LGNESPMLFeb 5, 2021

Multi-Sample Online Learning for Spiking Neural Networks based on Generalized Expectation Maximization

arXiv:2102.03280v1
AI Analysis

This work provides an incremental improvement for researchers and practitioners working on training probabilistic SNNs, specifically by enhancing the accuracy of gradient estimation.

This paper addresses the challenge of training probabilistic Spiking Neural Networks (SNNs) by proposing a multi-sample online learning method. By leveraging multiple compartments that sample independent spiking signals, the authors achieve more accurate statistical estimates of the log-likelihood and its gradient, leading to significant improvements in log-likelihood, accuracy, and calibration on the neuromorphic MNIST-DVS dataset.
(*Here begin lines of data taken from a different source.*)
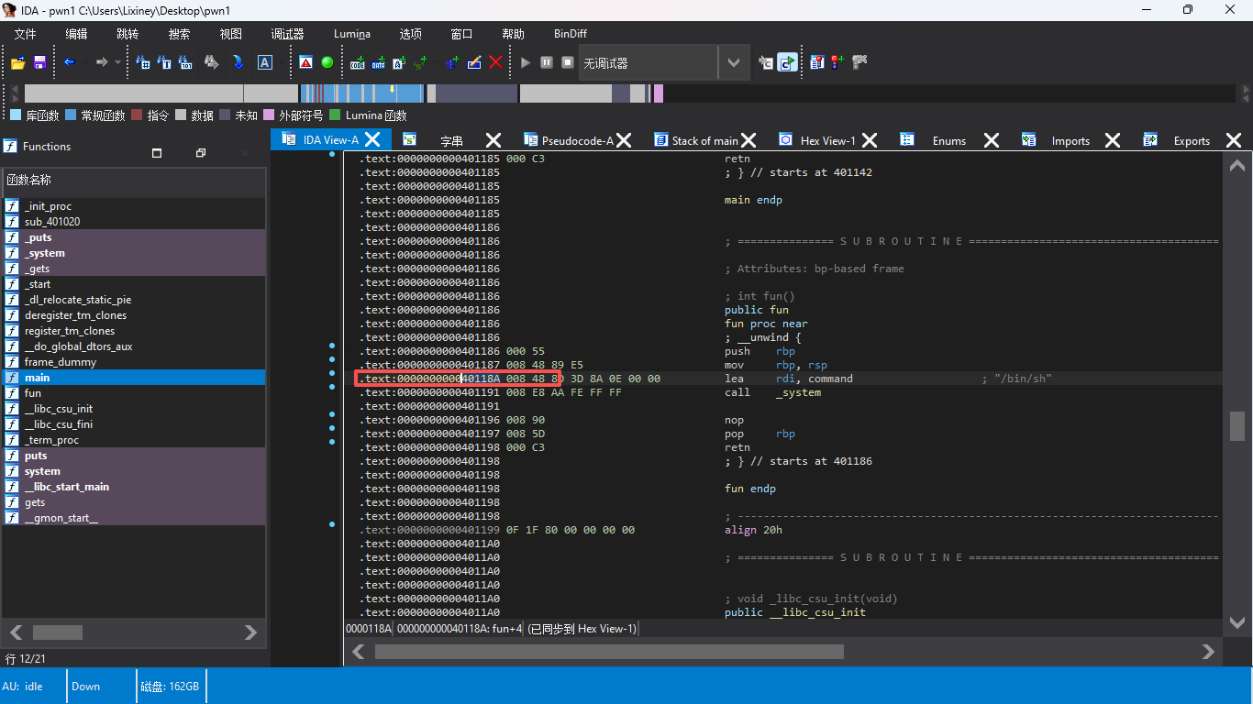Click the red X delete icon in toolbar
Screen dimensions: 1253x704
click(496, 62)
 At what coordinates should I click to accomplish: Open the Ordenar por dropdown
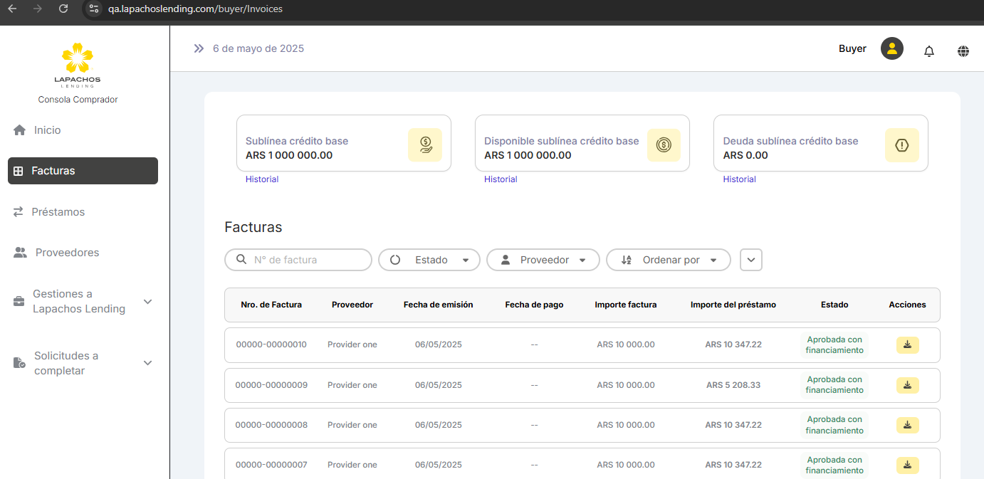[x=668, y=260]
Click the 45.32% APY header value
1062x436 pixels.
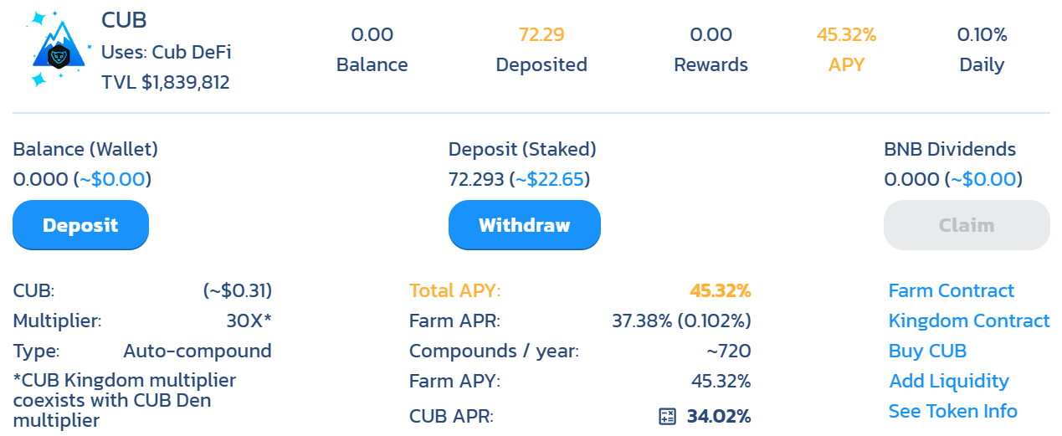846,34
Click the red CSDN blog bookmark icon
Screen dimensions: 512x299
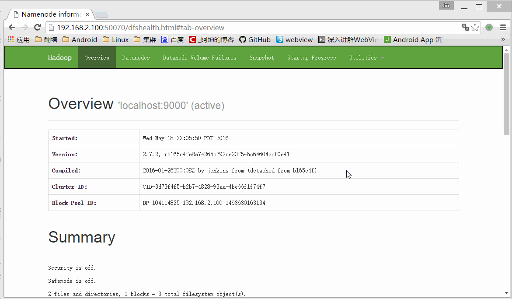(x=192, y=39)
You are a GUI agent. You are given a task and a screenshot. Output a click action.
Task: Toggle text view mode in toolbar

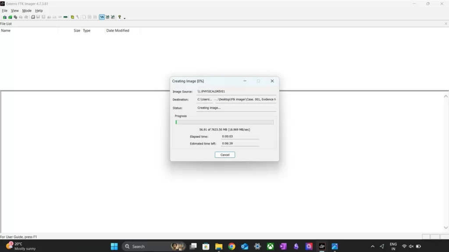(107, 17)
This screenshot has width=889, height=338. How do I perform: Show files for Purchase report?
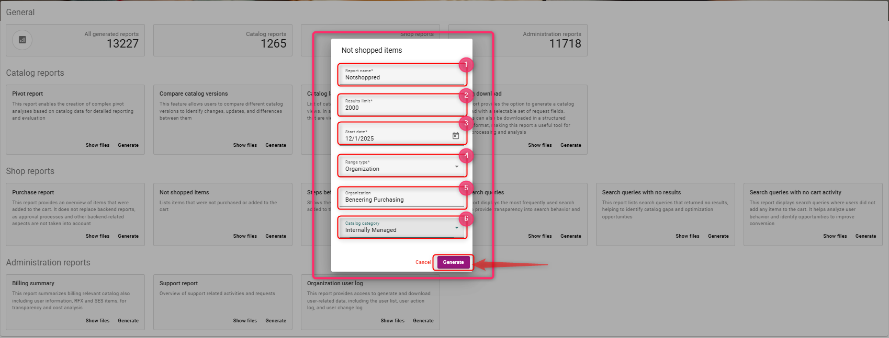pos(97,236)
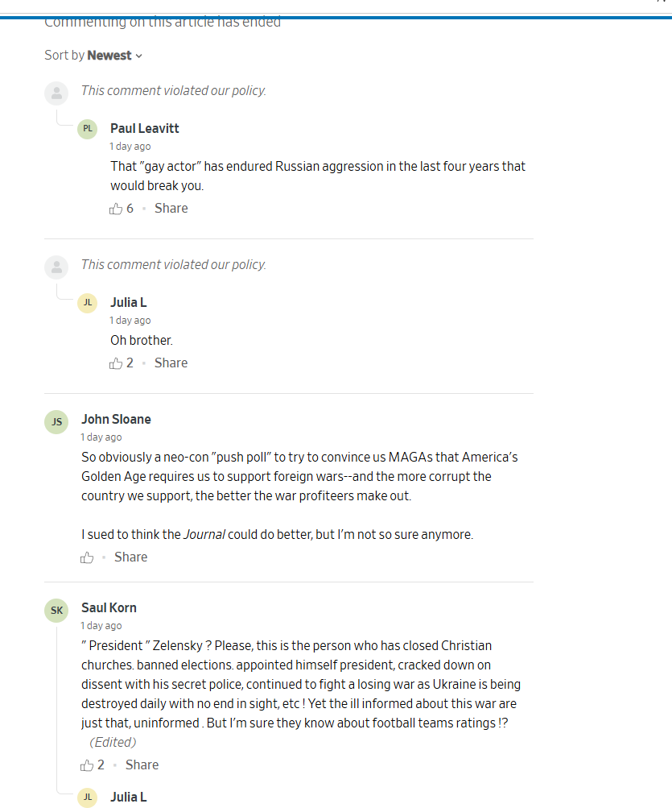Share Julia L's "Oh brother" reply

tap(171, 363)
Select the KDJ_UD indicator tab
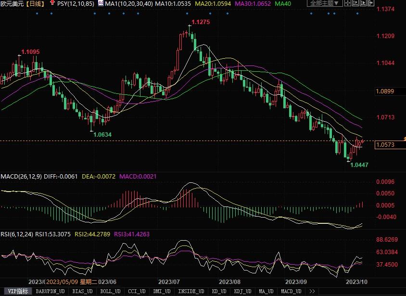406x296 pixels. tap(243, 291)
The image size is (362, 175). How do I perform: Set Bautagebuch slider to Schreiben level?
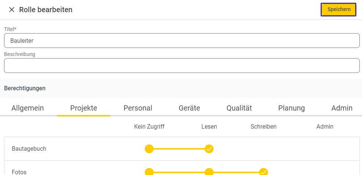264,149
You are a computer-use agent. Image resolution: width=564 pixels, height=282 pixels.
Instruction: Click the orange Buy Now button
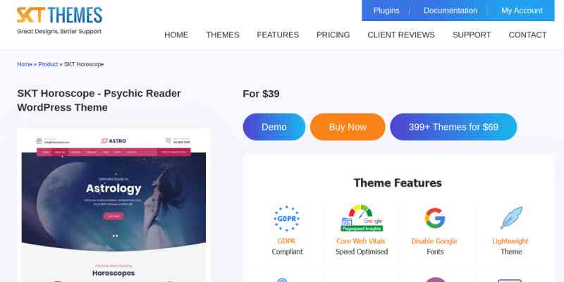pyautogui.click(x=348, y=127)
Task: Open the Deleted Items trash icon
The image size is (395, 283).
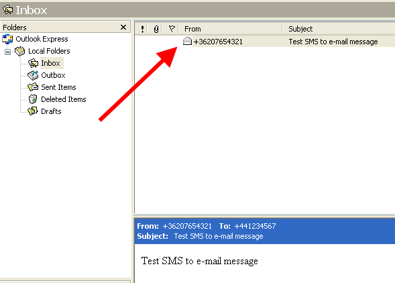Action: pyautogui.click(x=33, y=99)
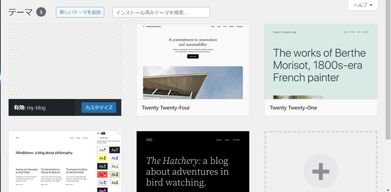This screenshot has height=192, width=391.
Task: Click the Twenty Twenty-Four theme name label
Action: 166,108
Spiking Neural Networks (SNNs) offer a novel computational paradigm that captures some of the efficiency of biological brains by processing through binary neural dynamic activations. Probabilistic SNN models are typically trained to maximize the likelihood of the desired outputs by using unbiased estimates of the log-likelihood gradients. While prior work used single-sample estimators obtained from a single run of the network, this paper proposes to leverage multiple compartments that sample independent spiking signals while sharing synaptic weights. The key idea is to use these signals to obtain more accurate statistical estimates of the log-likelihood training criterion, as well as of its gradient. The approach is based on generalized expectation-maximization (GEM), which optimizes a tighter approximation of the log-likelihood using importance sampling. The derived online learning algorithm implements a three-factor rule with global per-compartment learning signals. Experimental results on a classification task on the neuromorphic MNIST-DVS data set demonstrate significant improvements in terms of log-likelihood, accuracy, and calibration when increasing the number of compartments used for training and inference.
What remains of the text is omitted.